Activity: Identify the line in which "Instruction: Open Getting Started in sidebar" appears, then reproduce that line and all remaining lines of the records word for word.

┌─ Supplied data

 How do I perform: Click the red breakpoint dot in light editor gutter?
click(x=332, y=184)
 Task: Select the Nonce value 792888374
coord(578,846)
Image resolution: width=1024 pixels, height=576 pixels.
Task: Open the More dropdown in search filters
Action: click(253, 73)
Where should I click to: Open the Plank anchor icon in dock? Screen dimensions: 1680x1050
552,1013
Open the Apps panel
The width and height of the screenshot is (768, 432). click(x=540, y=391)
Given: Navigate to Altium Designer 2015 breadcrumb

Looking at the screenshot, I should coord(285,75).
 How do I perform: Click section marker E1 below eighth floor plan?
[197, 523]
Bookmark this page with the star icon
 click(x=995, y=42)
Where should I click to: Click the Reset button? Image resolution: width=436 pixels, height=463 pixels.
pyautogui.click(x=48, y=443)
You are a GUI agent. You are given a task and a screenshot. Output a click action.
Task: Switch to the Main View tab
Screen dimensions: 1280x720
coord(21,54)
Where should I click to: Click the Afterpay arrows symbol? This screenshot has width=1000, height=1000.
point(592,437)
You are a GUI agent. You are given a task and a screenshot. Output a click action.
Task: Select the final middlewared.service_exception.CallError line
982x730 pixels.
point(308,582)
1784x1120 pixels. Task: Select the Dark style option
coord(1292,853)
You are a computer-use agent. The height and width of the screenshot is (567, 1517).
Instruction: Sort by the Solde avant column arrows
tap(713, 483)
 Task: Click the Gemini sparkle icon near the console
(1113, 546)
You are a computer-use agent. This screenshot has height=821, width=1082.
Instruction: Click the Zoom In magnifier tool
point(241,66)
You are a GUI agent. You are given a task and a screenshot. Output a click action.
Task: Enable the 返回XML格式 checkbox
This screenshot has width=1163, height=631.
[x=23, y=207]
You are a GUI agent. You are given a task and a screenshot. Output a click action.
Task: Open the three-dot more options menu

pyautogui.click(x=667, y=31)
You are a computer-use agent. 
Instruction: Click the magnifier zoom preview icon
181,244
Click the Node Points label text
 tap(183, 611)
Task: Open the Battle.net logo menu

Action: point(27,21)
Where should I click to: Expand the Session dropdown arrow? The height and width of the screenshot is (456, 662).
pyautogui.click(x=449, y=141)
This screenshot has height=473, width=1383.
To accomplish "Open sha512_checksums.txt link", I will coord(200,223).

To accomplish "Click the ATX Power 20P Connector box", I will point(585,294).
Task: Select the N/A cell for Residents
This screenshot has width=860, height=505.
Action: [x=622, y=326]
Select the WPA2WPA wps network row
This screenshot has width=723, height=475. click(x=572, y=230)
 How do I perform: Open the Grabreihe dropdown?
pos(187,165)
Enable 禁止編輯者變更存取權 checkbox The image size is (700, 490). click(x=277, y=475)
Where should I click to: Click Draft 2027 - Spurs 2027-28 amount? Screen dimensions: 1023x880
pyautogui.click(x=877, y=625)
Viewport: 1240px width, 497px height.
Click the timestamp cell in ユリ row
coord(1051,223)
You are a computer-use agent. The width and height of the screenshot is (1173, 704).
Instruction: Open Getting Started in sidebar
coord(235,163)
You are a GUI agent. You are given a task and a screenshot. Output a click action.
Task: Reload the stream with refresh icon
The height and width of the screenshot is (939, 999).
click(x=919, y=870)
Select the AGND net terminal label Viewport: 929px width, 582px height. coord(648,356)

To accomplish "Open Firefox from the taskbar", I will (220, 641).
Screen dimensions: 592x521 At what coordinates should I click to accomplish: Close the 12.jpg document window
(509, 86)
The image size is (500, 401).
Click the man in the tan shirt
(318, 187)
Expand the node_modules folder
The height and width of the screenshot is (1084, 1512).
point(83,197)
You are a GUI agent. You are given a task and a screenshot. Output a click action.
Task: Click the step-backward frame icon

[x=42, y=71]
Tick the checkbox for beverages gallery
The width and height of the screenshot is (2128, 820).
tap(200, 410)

└─

Output for this task:
Instruction: Open Getting Started in sidebar
coord(235,163)
You are a GUI agent. You are given a task and a screenshot. Output a click action.
Task: Reload the stream with refresh icon
The height and width of the screenshot is (939, 999).
click(x=919, y=870)
Select the AGND net terminal label Viewport: 929px width, 582px height. coord(648,356)

To accomplish "Open Firefox from the taskbar", I will (220, 641).
Screen dimensions: 592x521 At what coordinates should I click to accomplish: Close the 12.jpg document window
(509, 86)
The image size is (500, 401).
Click the man in the tan shirt
(318, 187)
Expand the node_modules folder
The height and width of the screenshot is (1084, 1512).
point(83,197)
You are a GUI agent. You are given a task and a screenshot. Output a click action.
Task: Click the step-backward frame icon

[x=42, y=71]
Tick the checkbox for beverages gallery
The width and height of the screenshot is (2128, 820).
tap(200, 410)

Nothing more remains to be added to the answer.